Science, this issue p. 904; see also p. 864


Although fishing is one of the most widespread activities by which humans harvest natural resources, its global footprint is poorly understood and has never been directly quantified. We processed 22 billion automatic identification system messages and tracked >70,000 industrial fishing vessels from 2012 to 2016, creating a global dynamic footprint of fishing effort with spatial and temporal resolution two to three orders of magnitude higher than for previous data sets. Our data show that industrial fishing occurs in >55% of ocean area and has a spatial extent more than four times that of agriculture. We find that global patterns of fishing have surprisingly low sensitivity to short-term economic and environmental variation and a strong response to cultural and political events such as holidays and closures.

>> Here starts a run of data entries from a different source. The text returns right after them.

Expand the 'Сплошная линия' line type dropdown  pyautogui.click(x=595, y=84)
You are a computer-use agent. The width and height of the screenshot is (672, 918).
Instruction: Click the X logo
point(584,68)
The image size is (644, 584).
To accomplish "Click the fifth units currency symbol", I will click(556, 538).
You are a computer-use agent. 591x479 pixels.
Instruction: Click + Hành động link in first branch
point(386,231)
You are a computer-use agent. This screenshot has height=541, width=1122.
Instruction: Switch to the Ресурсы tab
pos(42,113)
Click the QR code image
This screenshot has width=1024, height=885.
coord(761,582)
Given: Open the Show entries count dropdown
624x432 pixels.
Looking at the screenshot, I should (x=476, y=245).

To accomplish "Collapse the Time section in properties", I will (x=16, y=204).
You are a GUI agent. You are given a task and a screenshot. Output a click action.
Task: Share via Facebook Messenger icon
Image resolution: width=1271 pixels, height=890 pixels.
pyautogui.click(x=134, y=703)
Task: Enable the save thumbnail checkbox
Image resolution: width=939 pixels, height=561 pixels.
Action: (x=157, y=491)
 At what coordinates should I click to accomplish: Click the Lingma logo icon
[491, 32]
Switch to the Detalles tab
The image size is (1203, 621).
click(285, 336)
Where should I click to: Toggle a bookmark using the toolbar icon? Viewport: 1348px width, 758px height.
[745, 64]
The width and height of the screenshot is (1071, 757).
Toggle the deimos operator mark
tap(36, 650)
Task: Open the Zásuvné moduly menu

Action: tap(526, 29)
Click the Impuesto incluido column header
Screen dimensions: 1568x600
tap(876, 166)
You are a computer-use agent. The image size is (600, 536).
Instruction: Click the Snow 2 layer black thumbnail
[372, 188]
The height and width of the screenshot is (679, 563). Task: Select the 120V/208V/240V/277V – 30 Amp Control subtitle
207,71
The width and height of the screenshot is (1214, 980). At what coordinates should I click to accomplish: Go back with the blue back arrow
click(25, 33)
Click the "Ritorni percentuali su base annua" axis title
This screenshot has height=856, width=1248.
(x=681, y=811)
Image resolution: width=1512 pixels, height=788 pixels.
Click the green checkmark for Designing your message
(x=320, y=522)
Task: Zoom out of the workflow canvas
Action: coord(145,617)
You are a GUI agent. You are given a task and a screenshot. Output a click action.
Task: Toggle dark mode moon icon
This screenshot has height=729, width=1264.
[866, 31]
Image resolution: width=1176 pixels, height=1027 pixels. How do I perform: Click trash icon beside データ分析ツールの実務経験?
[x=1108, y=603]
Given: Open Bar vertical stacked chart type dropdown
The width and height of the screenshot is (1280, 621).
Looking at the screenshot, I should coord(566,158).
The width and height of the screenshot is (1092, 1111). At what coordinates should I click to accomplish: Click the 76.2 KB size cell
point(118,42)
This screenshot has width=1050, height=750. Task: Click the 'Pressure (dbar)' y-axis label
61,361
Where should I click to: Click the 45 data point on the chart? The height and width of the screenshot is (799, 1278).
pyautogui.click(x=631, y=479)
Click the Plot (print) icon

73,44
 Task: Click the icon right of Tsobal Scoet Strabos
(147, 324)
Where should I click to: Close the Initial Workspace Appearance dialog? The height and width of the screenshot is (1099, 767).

Agriculture, forestry, and fishing are the main activities by which humans appropriate the planet’s primary production (1, 2) and reshape ecosystems worldwide (3). Recent advances in satellite-based observation have allowed high-resolution monitoring of forestry and agriculture, creating opportunities such as carbon management (4), agricultural forecasting (5), and biodiversity monitoring (6) on a global scale. In contrast, we lack a precise understanding of the spatial and temporal footprint of fishing, limiting our ability to quantify the response of global fleets to changes in climate, policy, economics, and other drivers. Although fishing activities have been monitored for selected fleets using electronic vessel monitoring systems, logbooks, or onboard observers, these efforts have produced heterogeneous data that are neither publicly available nor global in scope. As a result, the global footprint of fishing activity, or “effort,” could be inferred only from disaggregated catch data (7, 8).

Recent expansion of the automatic identification system (AIS) (9) presents an opportunity to fill this gap and quantify the behavior of global fleets down to individual vessels (10). Although AIS was originally designed to help prevent ship collisions by broadcasting to nearby vessels a ship’s identity, position, speed, and turning angle every few seconds, these messages are also recorded by satellite- or land-based receivers. Whereas its usefulness as a tracking tool has been established locally (1113), we use AIS to directly map global fishing activity.

We processed 22 billion global AIS positions from 2012 to 2016 and trained two convolutional neural networks (CNNs): one to identify vessel characteristics and a second to detect AIS positions indicative of fishing activity (fig. S1). The vessel characterization CNN was trained on 45,441 marine vessels (both fishing and nonfishing) that were matched to official fleet registries. The resulting model identifies six classes of fishing vessels and six classes of nonfishing vessels (tables S1 and S2) with 95% accuracy and performs well at predicting vessel length [R2 (coefficient of determination) = 0.90], engine power (R2 = 0.83), and gross tonnage (R2 = 0.77) (fig. S2). The fishing detection model was trained on AIS data from 503 vessels and identified fishing activity with >90% accuracy (fig. S3 and table S3).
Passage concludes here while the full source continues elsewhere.